A team of volunteers was out in the Rossland Range Recreation Site over the weekend, finishing off most of the construction on the new Sunspot shelter.
Approximately 50 people have contributed to the construction of the new shelter, which as of Saturday morning was nearly complete. Paneling on the inside needed to be finished and there was material that still needed to be attached to the gables. “But the main thing is installing the stove, so that we can start heating it up, drying it out and then getting the floor sealed,” said Raymond Gaudart, one of the volunteers working on the new shelter. “Then once the stove is in and the floor is sealed, pretty well everything else is optional — oh and the railing, finishing the stair railing.”

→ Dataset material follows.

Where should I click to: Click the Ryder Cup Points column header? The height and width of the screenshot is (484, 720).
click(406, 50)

Like the other new shelters built by the Friends of the Rossland Range, the new Sunspot has an outhouse, woodshed and is built to be rodent proof. But Sunspot is also completely insulated.
“Because we don’t have a lot of firewood readily available here, we figured it was best to make it so that we needed an absolute minimum to warm it up and keep it warm,” said Gaudart.

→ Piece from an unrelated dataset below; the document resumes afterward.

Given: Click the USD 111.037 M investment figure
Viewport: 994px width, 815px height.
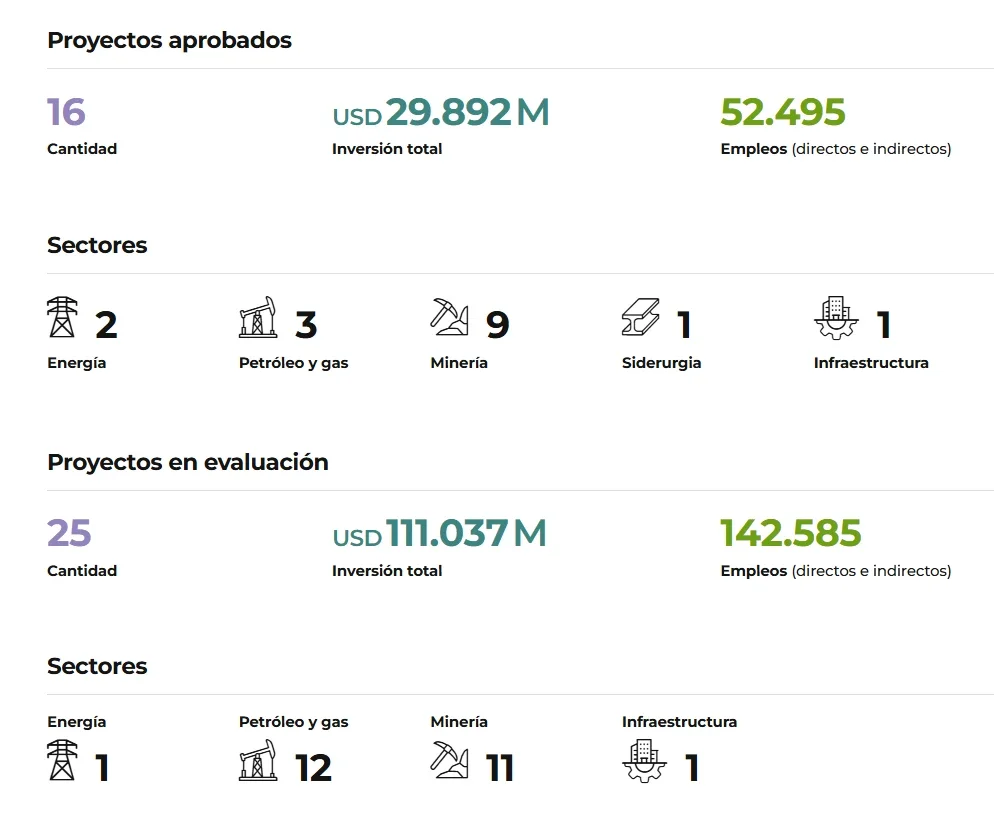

The walls and floor are insulated with blue foam, while the roof is insulated using ROXUL insulation from Grand Forks.
As part of the project, volunteers also deconstructed the old Sunspot cabin, leaving nothing behind, but reusing as much as possible. “We had [a] minimal amount of waste going out from the old site — one load essentially,” said Gaudart. The sides and roof of the woodshed were made using the roofing from the old cabin, as were the sides of the bottom of the outhouse.
Snow has already started falling in the Rossland Range, and Sunspot will offer a relatively short-range trip for snowshoers and skiers. Brenda Gill, one of the volunteers working on Sunspot, uses the shelters when she’s out on her light touring cross country skies, headed for Lepsoe Basin. She said coming out to the Rossland Range is a good way for skiers to get some fresh powder, and over the past four years or so she’s also seen a lot more snowshoers come out. But she wants to remind snowshoers that they should be laying their own track — the fish scales cross country skiers use to climb in the backcountry don’t grip as well if snowshoers walk over their track.
The new Sunspot is located not far from where the old Sunspot was on the south side of Highway 3B in the Strawberry Pass. To reach the new shelter, snowshoers and skiers should follow the Seven Summits trail up to where it connects with the logging road leading to Lepsoe Basin. Across the logging road from the trail is a short path that leads to the new Sunspot.